THE LAW COUNCIL of Australia has applauded statements made by David Hicks’ US military lawyer Major Michael Mori. Adamant that Hicks will not receive a fair trial under a US military commission, Major Mori’s concerns have added fuel to the Law Council’s fight for Hicks, which includes a call for a fair and just trial in the US by either a civilian court or a court martial.
Hicks is earmarked to be among the first batch of detainees to face a US military tribunal, following his capture among Taliban forces in Afghanistan in 2001. If charged and brought to trial, he will be granted direct access to his Australian lawyer, allowed phone calls to his family, and have his trials monitored by independent legal experts.
Law Council president Bob Gotterson QC argued that Major Mori’s claims supported his own views on military commissions. “A military commission is different from a regular court,” he said.
Speaking to Lawyers Weekly, Gotterson stressed the differences between what he regards as the more fair civilian courts or court martials, and the US military commission. “In civilian courts and court martials, the tribunal is independent of the executive government that might be seen as having a vested interest in a conviction.
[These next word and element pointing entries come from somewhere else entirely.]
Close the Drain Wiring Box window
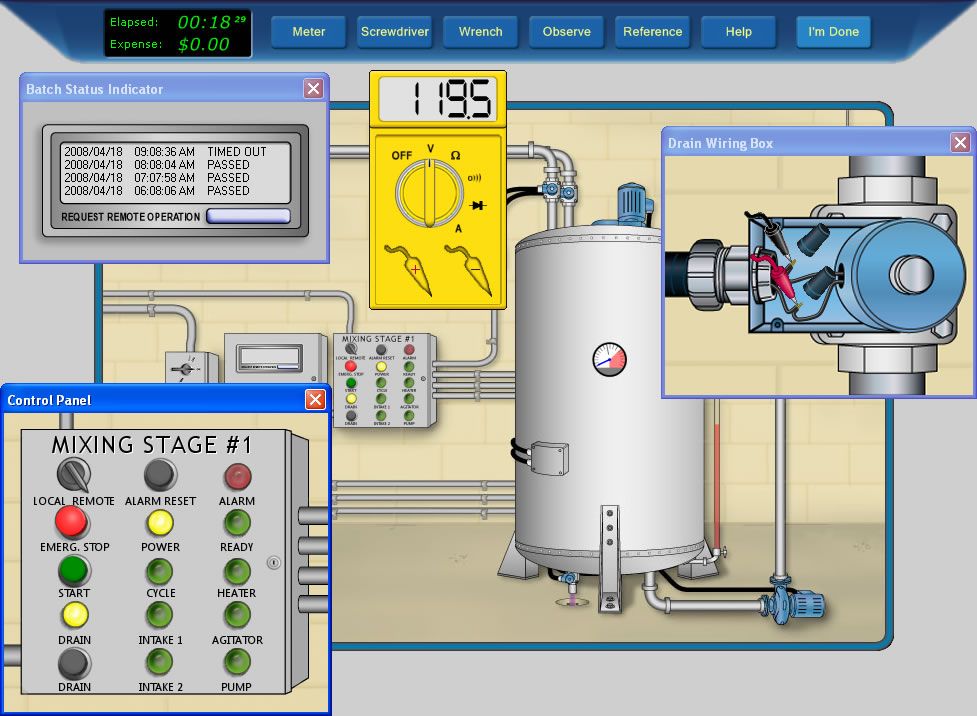 click(x=960, y=143)
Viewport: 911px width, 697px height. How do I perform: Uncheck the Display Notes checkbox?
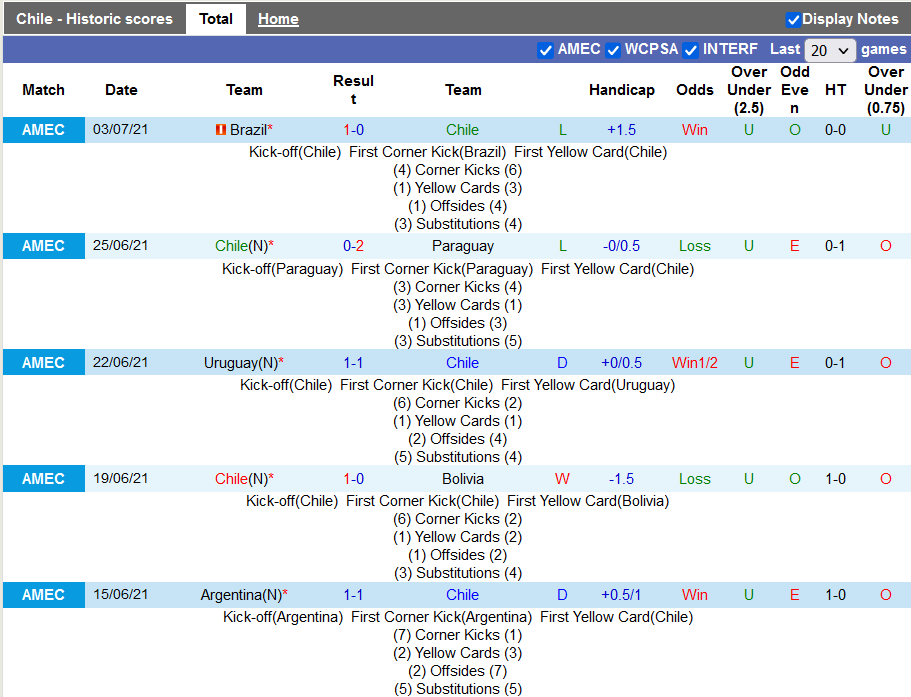[793, 19]
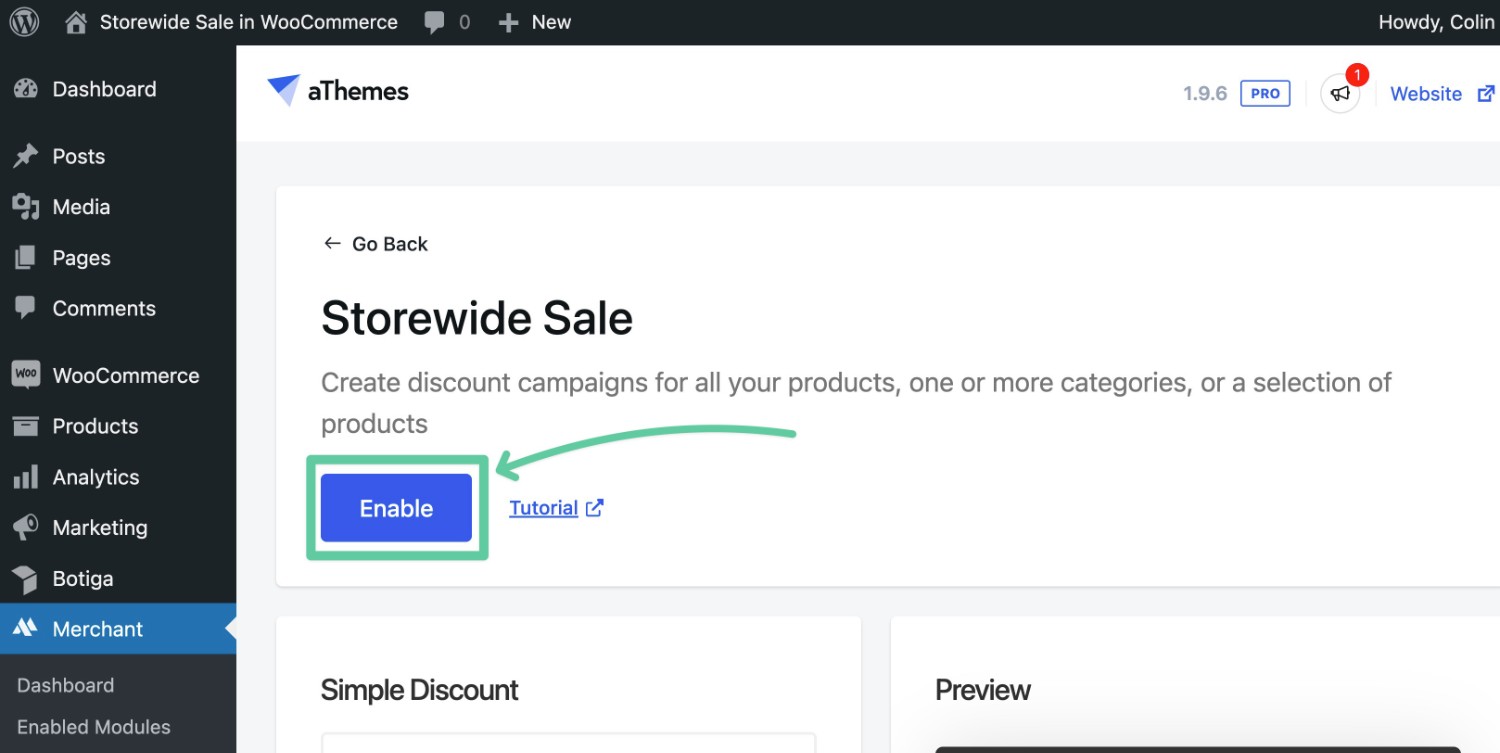The height and width of the screenshot is (753, 1500).
Task: Click the WordPress logo icon
Action: pos(24,22)
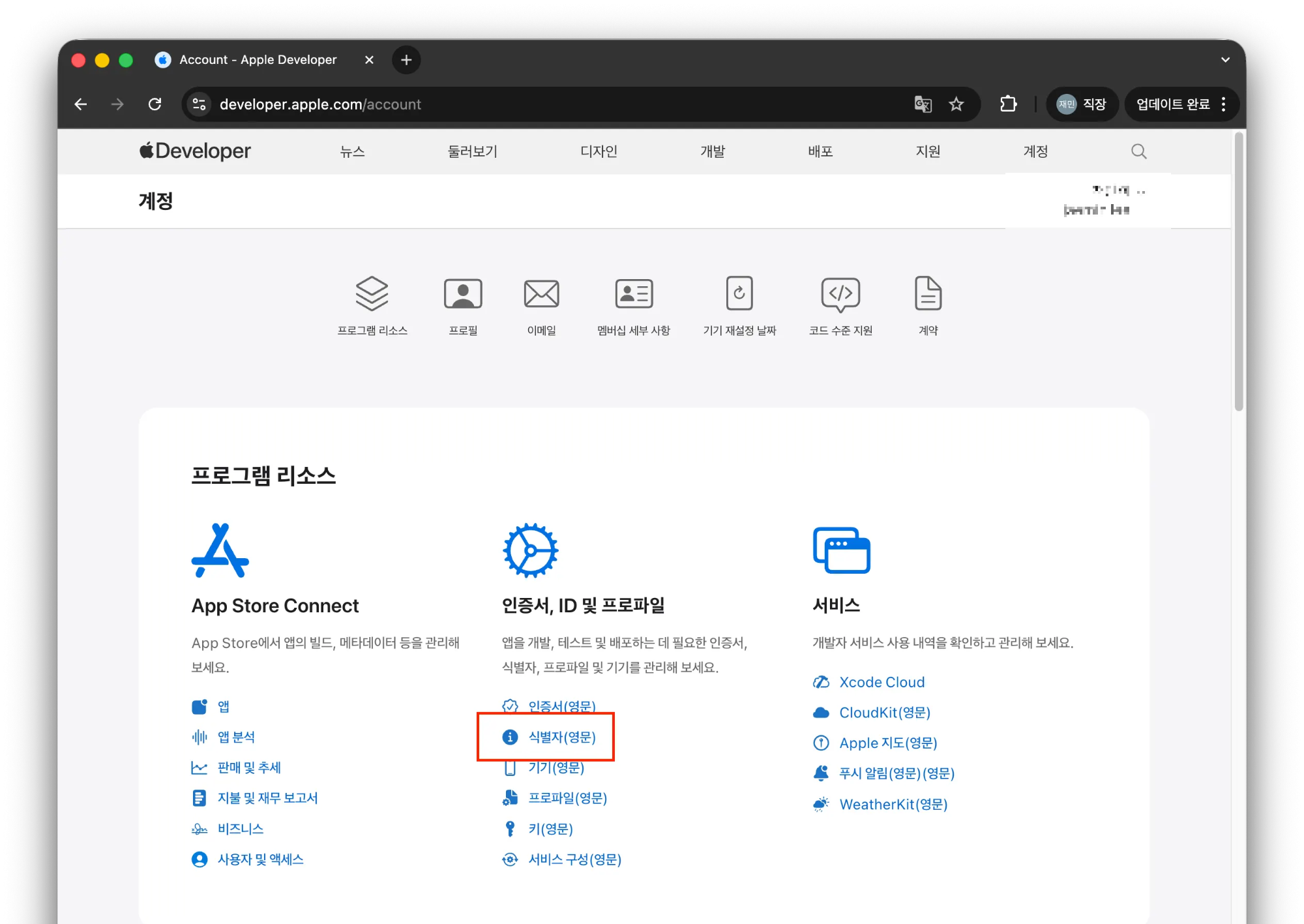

Also, communications between the accused and his legal representatives are privileged, unlike in a military commission,” he explained.
Gotterson spoke of other problems with military commissions. “There are no independent judges — the final decision is subject to the US president — the rules of evidence do not apply, and detainees are at the mercy of the military, which has the power to keep them incarcerated even if they are acquitted or serve out their sentence.”
Hicks, 28, has been held by the US at Guantanamo Bay in Cuba without charge for two years.
Arguing there had been a “legal de-evolution” caused by military commissions, Gotterson explained his hopes for the trial process. “The US and Australia should work jointly and constructively to ensure there is a fair and just trial process. The Law Council has consistently condemned military commissions,” he said.
Considering also Major Mori’s concerns that Hicks’ health had deteriorated, Gotterson said the US government had a responsibility to expedite the case. He noted this might already have been achieved had “normal established legal processes, such as a court martial … been followed, instead of forming these novel military commissions”.
Gotterson noted “one could make the observation that in light of Major Mori’s comments there must be growing doubt within the US legal community about the fairness of the military commission procedure”.
Despite the Law Council’s concerns, the Australian government said it believes the military commissions will be transparent and fair. In a trip to the US last year, Justice Minister Chris Ellison said he would focus on “practical aspects” relating to the trial. It resulted in several concessions from the US on Hicks’ trial. Firstly, it was determined that he would not receive the death penalty and secondly, that any sentence would likely be served in an Australian prison.
Gotterson said Mori’s assertions that a military commission trial would be an unjust one for Hicks left the Australian government’s faith in the system open to question. “I am not sure what the Australian government’s position will be once it has had the opportunity to reflect upon and fully digest Mori’s criticisms.”